Tournament information
- Sponsor: The Ojai Valley Tennis Club
- Founded: 1896; 129 years ago
- Location: Ojai, California United States
- Venue: Libbey Park and other locations
- Surface: Hard
- Website: The Ojai

= Ojai Tennis Tournament =

Annual tennis tournament in California, US

The Ojai Tennis Tournament, often shortened to The Ojai, is an annual tennis tournament in Ventura County, California, headquartered at Libbey Park in downtown Ojai, about 80 mile north of Los Angeles. The event, first held in 1896, is the oldest and largest amateur tennis tournament in the United States held in one location.

==Overview==
The Ojai Tennis Tournament is one of North America’s largest amateur tennis tournaments, with 1,500 tennis players, up from the 12 players in the initial tournament in 1896 and 500 entrants in 1949. The tournament is played over several days throughout the Ojai Valley and elsewhere in western Ventura County, with final matches and marquee events held at Libbey Park in Ojai. Venues include parks, schools, private clubs, hotels, and even private residences.

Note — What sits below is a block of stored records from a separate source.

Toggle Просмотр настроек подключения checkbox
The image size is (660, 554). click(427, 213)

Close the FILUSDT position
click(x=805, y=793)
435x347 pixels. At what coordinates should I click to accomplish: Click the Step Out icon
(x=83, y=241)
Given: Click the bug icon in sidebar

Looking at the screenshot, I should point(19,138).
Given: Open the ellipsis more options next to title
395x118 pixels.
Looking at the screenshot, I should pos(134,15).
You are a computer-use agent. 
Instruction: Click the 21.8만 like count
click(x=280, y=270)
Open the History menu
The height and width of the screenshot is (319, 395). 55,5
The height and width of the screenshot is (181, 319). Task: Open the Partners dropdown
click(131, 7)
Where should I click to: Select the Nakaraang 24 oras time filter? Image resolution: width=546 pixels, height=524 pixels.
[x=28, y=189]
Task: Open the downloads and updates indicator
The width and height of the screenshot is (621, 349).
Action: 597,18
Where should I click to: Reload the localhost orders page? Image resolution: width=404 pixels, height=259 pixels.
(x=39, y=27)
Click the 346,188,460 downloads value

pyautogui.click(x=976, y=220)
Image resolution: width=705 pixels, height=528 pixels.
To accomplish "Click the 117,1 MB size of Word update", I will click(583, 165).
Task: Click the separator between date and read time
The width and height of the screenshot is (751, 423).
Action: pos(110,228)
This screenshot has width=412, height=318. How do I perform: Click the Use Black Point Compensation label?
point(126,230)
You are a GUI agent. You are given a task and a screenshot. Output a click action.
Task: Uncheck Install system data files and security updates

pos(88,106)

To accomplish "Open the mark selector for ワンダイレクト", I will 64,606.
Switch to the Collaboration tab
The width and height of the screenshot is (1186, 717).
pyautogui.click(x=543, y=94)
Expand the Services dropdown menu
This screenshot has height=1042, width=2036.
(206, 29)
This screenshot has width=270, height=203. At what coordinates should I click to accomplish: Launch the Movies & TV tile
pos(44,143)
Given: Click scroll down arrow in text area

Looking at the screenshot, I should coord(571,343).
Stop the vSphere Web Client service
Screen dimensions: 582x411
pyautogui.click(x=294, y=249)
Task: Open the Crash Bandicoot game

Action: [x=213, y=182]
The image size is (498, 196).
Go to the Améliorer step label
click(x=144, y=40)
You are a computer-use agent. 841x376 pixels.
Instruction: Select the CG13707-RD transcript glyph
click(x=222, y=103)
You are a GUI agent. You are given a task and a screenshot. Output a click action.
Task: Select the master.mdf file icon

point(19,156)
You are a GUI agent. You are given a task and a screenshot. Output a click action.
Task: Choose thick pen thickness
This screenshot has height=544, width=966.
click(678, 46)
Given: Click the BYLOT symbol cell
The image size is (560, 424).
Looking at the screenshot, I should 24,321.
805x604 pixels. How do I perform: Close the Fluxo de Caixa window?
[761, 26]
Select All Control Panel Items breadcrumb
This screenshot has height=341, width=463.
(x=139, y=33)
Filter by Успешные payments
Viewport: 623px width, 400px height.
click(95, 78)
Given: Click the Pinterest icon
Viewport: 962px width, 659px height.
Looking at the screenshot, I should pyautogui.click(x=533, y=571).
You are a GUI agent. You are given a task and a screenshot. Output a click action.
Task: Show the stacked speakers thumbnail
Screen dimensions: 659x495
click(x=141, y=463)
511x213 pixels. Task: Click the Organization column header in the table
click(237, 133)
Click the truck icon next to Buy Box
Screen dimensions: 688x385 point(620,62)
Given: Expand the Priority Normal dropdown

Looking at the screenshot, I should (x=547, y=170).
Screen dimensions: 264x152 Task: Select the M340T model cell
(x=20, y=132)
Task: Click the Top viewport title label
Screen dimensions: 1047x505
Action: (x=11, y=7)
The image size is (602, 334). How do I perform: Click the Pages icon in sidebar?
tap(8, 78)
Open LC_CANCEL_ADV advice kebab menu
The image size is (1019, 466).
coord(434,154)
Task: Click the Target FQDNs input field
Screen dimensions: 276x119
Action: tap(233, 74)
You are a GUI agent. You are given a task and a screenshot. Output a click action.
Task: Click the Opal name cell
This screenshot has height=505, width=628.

As of 2021, the event features 27 divisions, including men's and women's open divisions and several dedicated to collegiate and youth players. The Pac-12 Conference conducts its team championships at The Ojai, and the California Community College Athletic Association additionally crowns singles and doubles champions. The Ojai also features CIF Southern Section high school boys' singles and doubles competition, as the tournament falls within the association's boys' tennis season. Other divisions include NCAA Division III athletes, men's independent college players (i.e., from non-Pac-12 four-year institutions), and juniors.

==History==
The Ojai Tennis Tournament can trace its beginnings to 1887, when Sherman Day Thacher arrived in the Ojai Valley to pursue citrus farming. To raise funds for his enterprise, he started tutoring students on his 160 acre ranch known as Casa de Piedra. With the later arrival of his brother William Thacher, a collegiate tennis champion at Yale, the ranch became home to the valley's first tennis court in 1892 and hosted Ojai's first tennis tournament the following year. (Casa de Piedra evolved into The Thacher School, the oldest boarding school in California still in operation.) William Thacher established the Ojai Valley Tennis Club in 1895. The inaugural Ojai Tennis Tournament matched the Ojai Valley and Ventura tennis clubs, with the pool of eligible entrants later expanding to include neighboring counties and eventually all of California. By 1912, it was the largest amateur tennis tournament in the US with 272 competitors in 12 events.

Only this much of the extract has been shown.